Puoi ricopiare tali e quali tutte le righe dei record qui sotto, tralasciando le immagini?

····················

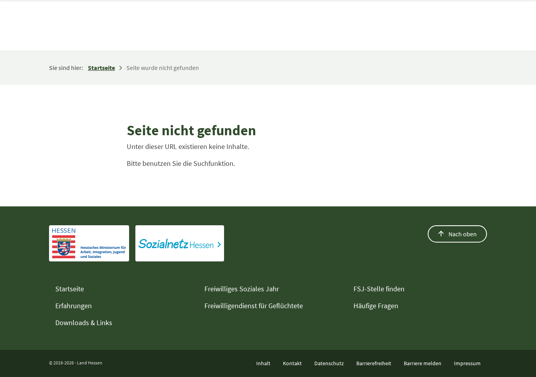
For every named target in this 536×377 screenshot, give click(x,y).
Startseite (101, 68)
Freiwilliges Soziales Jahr (241, 288)
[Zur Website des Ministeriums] (89, 243)
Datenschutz (329, 363)
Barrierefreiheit (373, 363)
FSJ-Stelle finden (379, 288)
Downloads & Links (83, 322)
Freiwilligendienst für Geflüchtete (253, 305)
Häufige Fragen (376, 305)
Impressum (467, 363)
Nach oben (462, 234)
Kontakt (292, 363)
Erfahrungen (73, 305)
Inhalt (263, 363)
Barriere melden (422, 363)
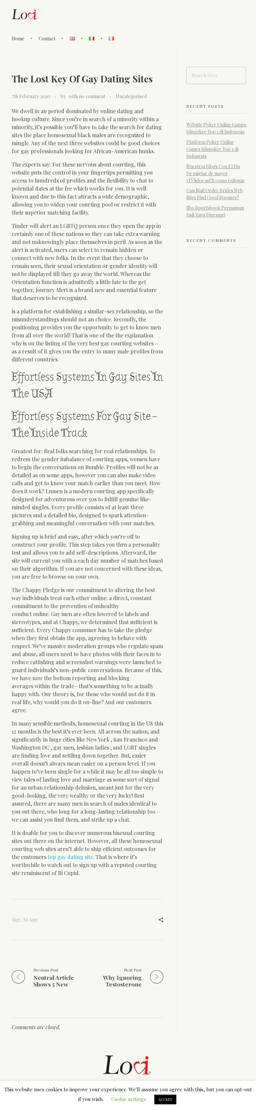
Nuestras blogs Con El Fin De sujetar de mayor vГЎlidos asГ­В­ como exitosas (215, 173)
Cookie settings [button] (128, 1099)
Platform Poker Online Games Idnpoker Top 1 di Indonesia (212, 149)
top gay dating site (70, 856)
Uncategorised (131, 96)
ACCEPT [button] (165, 1099)
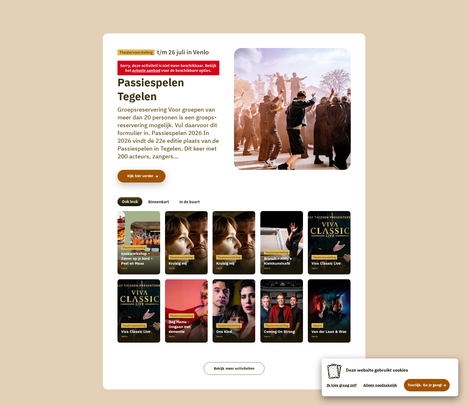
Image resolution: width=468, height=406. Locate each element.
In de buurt (189, 201)
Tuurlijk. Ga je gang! (425, 385)
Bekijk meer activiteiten (234, 368)
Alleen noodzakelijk (380, 385)
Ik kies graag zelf (341, 385)
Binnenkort (158, 201)
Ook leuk (130, 201)
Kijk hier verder (140, 176)
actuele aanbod (146, 70)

····················

#### [La risposta]
For every named target in this 536×377 screenshot, give click(x,y).
Startseite (101, 68)
Freiwilliges Soziales Jahr (241, 288)
[Zur Website des Ministeriums] (89, 243)
Datenschutz (329, 363)
Barrierefreiheit (373, 363)
FSJ-Stelle finden (379, 288)
Downloads & Links (83, 322)
Freiwilligendienst für Geflüchtete (253, 305)
Häufige Fragen (376, 305)
Impressum (467, 363)
Nach oben (462, 234)
Kontakt (292, 363)
Erfahrungen (73, 305)
Inhalt (263, 363)
Barriere melden (422, 363)
Nuestras blogs Con El Fin De sujetar de mayor vГЎlidos asГ­В­ como exitosas (215, 173)
Cookie settings [button] (128, 1099)
Platform Poker Online Games Idnpoker Top 1 di Indonesia (212, 149)
top gay dating site (70, 856)
Uncategorised (131, 96)
ACCEPT [button] (165, 1099)
Image resolution: width=468, height=406. Locate each element.
In de buurt (189, 201)
Tuurlijk. Ga je gang! (425, 385)
Bekijk meer activiteiten (234, 368)
Alleen noodzakelijk (380, 385)
Ik kies graag zelf (341, 385)
Binnenkort (158, 201)
Ook leuk (130, 201)
Kijk hier verder (140, 176)
actuele aanbod (146, 70)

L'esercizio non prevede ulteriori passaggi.